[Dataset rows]

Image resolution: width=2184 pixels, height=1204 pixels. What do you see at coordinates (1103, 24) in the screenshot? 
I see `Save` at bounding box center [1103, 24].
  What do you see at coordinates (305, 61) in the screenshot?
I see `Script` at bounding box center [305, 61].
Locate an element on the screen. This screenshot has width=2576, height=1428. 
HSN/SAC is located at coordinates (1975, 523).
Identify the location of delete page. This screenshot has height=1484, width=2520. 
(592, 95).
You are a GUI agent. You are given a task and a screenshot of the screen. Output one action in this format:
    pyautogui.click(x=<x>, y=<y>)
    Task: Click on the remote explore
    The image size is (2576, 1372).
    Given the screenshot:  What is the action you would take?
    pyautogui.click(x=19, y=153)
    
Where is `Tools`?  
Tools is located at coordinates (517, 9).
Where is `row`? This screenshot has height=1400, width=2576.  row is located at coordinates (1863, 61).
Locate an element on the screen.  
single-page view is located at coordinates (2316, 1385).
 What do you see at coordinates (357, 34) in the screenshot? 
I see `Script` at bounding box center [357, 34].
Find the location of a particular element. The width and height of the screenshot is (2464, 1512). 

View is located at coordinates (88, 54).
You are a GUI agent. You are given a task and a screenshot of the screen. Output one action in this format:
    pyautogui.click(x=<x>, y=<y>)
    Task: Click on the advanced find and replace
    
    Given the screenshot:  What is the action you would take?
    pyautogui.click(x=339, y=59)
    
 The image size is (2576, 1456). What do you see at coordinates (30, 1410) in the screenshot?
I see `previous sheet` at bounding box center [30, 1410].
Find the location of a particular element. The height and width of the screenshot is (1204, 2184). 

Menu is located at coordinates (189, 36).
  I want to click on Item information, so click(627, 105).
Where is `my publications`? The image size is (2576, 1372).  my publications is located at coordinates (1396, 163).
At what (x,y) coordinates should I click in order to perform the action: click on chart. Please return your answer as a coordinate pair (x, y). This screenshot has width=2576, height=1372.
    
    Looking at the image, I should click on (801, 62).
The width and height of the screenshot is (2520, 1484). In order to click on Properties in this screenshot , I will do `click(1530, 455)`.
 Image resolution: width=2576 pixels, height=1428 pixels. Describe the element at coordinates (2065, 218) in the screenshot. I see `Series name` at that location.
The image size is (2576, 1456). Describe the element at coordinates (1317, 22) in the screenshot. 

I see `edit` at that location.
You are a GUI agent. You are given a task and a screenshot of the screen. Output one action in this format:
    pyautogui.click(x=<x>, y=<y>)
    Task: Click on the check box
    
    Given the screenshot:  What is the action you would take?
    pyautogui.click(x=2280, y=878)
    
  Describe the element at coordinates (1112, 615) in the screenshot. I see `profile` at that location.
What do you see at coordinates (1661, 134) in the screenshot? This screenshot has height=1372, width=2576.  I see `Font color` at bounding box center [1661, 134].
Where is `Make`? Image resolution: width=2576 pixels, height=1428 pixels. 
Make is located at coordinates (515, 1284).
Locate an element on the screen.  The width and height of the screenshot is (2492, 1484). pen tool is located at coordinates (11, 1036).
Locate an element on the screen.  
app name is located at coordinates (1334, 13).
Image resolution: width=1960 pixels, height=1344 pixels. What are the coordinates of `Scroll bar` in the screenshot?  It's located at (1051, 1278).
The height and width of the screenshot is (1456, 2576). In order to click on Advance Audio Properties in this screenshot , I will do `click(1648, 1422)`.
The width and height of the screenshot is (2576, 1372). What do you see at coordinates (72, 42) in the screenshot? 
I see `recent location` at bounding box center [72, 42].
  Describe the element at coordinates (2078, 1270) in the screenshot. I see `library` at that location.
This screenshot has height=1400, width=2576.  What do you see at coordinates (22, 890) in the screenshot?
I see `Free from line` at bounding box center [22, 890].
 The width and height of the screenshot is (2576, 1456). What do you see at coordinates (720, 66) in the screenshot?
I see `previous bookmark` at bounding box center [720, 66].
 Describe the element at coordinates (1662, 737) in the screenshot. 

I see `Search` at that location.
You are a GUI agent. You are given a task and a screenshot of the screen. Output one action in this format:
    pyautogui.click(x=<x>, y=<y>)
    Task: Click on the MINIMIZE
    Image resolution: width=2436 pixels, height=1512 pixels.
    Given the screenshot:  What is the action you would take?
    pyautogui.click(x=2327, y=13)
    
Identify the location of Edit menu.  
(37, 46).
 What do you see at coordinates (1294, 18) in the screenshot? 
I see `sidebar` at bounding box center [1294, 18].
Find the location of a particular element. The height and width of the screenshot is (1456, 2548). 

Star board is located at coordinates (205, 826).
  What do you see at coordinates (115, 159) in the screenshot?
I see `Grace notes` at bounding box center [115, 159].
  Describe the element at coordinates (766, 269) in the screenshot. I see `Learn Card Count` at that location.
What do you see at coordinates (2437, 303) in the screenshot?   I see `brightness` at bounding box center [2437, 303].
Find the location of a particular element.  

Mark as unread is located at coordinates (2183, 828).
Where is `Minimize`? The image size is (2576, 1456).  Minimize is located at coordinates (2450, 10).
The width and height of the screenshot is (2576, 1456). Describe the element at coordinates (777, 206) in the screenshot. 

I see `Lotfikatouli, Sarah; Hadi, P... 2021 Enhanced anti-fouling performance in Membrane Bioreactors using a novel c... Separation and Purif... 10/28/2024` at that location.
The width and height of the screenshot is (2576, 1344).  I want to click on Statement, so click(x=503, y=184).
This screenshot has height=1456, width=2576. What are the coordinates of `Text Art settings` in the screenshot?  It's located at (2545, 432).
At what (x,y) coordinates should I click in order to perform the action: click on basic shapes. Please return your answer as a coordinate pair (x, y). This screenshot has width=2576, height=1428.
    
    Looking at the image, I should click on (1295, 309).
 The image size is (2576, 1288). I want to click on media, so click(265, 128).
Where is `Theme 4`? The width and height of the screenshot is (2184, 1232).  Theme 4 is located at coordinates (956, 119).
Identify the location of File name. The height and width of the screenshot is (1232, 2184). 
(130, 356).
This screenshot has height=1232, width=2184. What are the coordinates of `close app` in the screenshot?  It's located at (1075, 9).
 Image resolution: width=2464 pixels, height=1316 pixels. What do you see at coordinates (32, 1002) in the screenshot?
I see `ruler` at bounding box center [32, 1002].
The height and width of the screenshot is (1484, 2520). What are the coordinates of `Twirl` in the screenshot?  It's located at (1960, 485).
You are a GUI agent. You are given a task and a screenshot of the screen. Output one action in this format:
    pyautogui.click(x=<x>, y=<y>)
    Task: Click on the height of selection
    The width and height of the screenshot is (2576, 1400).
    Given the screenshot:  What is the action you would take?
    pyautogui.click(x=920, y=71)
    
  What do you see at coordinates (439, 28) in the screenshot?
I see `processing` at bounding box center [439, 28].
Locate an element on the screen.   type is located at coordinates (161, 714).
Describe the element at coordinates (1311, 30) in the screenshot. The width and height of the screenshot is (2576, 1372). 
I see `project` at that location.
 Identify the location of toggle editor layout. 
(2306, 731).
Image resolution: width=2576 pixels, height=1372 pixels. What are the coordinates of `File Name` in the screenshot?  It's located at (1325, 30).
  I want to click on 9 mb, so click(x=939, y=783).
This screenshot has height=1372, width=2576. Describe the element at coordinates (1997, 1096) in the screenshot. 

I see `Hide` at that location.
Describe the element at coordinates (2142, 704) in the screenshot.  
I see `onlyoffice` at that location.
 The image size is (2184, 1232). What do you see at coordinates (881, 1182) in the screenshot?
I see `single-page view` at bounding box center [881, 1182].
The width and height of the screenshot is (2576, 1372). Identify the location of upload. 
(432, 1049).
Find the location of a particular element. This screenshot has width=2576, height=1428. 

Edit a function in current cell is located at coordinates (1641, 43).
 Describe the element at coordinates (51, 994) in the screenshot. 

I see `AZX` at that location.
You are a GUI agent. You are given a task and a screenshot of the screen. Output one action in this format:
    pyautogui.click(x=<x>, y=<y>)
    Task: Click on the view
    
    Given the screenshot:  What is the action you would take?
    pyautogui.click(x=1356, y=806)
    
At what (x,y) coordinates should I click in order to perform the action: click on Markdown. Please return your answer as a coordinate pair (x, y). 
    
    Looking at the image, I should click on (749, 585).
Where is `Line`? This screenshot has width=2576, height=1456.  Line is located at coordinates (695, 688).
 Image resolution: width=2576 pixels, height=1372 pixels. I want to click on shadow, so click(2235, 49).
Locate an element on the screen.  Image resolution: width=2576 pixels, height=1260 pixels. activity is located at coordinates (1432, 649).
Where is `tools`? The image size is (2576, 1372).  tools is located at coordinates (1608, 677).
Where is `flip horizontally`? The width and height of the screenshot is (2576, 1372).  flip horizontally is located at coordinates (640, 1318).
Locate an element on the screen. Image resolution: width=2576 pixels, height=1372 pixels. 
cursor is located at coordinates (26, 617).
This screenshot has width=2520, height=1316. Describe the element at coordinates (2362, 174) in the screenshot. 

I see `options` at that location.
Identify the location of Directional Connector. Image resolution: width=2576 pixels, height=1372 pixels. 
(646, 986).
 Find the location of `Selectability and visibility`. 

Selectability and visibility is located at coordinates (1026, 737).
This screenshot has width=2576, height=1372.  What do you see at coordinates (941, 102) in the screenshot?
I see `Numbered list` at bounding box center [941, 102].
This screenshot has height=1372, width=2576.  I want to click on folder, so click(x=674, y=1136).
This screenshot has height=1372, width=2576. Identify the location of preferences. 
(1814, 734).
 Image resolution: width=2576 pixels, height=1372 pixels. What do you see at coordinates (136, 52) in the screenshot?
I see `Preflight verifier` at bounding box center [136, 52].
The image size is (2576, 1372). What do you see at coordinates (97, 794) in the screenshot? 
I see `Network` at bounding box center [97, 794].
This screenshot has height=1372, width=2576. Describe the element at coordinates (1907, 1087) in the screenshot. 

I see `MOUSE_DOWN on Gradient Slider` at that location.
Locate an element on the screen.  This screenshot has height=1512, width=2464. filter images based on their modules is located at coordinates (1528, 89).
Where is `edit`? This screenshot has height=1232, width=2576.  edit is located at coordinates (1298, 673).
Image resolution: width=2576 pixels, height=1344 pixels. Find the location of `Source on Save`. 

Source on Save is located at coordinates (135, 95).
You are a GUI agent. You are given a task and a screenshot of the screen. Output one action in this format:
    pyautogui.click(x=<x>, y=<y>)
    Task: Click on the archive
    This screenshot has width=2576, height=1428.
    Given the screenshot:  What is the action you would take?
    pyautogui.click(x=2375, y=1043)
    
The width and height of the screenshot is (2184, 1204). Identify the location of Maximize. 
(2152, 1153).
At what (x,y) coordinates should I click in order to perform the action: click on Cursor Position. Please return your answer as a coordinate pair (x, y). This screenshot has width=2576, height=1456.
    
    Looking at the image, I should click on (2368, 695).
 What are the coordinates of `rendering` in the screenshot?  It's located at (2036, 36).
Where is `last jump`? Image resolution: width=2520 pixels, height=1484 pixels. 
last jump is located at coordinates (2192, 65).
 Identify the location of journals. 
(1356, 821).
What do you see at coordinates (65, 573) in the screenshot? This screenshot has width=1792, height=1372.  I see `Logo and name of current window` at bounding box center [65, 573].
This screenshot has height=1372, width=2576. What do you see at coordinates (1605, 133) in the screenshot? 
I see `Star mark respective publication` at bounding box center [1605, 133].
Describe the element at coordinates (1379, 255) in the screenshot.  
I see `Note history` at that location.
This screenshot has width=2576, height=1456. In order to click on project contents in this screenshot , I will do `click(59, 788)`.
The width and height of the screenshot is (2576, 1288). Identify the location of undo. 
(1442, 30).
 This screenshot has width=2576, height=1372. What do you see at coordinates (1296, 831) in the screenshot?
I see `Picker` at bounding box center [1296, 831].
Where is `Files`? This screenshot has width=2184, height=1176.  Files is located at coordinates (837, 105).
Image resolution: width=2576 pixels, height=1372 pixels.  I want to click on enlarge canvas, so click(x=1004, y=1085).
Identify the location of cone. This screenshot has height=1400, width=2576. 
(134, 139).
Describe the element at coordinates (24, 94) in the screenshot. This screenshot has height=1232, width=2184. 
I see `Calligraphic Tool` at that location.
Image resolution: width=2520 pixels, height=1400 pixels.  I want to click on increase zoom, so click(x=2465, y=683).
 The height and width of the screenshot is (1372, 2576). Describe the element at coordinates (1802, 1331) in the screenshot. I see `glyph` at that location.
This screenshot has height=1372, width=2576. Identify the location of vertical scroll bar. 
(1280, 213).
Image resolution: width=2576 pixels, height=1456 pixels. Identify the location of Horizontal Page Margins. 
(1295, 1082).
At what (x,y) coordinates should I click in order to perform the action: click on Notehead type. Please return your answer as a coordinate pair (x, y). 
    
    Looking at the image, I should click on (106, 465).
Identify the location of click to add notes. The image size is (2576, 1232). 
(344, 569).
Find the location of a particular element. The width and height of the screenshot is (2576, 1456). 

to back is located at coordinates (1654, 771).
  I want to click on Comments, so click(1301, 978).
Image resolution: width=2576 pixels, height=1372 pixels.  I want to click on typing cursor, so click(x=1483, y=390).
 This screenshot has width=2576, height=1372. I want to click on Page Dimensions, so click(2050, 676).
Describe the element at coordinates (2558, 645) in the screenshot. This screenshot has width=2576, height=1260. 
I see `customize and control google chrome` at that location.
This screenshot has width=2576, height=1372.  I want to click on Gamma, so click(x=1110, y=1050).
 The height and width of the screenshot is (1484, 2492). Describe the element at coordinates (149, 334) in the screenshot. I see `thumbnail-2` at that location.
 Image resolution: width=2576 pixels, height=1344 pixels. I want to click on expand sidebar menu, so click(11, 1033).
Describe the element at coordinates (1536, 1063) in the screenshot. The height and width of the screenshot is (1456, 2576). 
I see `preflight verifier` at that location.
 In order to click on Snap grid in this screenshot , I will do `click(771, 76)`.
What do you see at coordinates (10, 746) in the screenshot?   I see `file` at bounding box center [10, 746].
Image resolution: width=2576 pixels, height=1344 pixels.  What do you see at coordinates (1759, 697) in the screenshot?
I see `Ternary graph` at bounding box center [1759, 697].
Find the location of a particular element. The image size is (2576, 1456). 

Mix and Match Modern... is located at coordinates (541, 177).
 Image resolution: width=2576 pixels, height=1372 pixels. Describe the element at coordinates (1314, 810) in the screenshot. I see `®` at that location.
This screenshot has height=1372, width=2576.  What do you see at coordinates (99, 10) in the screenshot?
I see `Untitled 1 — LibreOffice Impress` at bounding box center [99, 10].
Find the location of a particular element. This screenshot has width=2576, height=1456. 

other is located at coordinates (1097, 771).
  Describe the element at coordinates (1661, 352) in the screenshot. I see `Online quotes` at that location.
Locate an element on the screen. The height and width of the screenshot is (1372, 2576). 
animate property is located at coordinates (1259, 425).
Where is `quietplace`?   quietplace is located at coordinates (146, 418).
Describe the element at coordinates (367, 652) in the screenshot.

§ Goal
Rewrite the records from the line containing "Identify the location of journals." through the line containing "What do you see at coordinates (65, 573)", inclusive, swapping "journals" for "periodicals" and leaving everything else unchanged.

§ Answer to this problem
 Identify the location of periodicals. 
(1356, 821).
What do you see at coordinates (65, 573) in the screenshot? This screenshot has width=1792, height=1372.  I see `Logo and name of current window` at bounding box center [65, 573].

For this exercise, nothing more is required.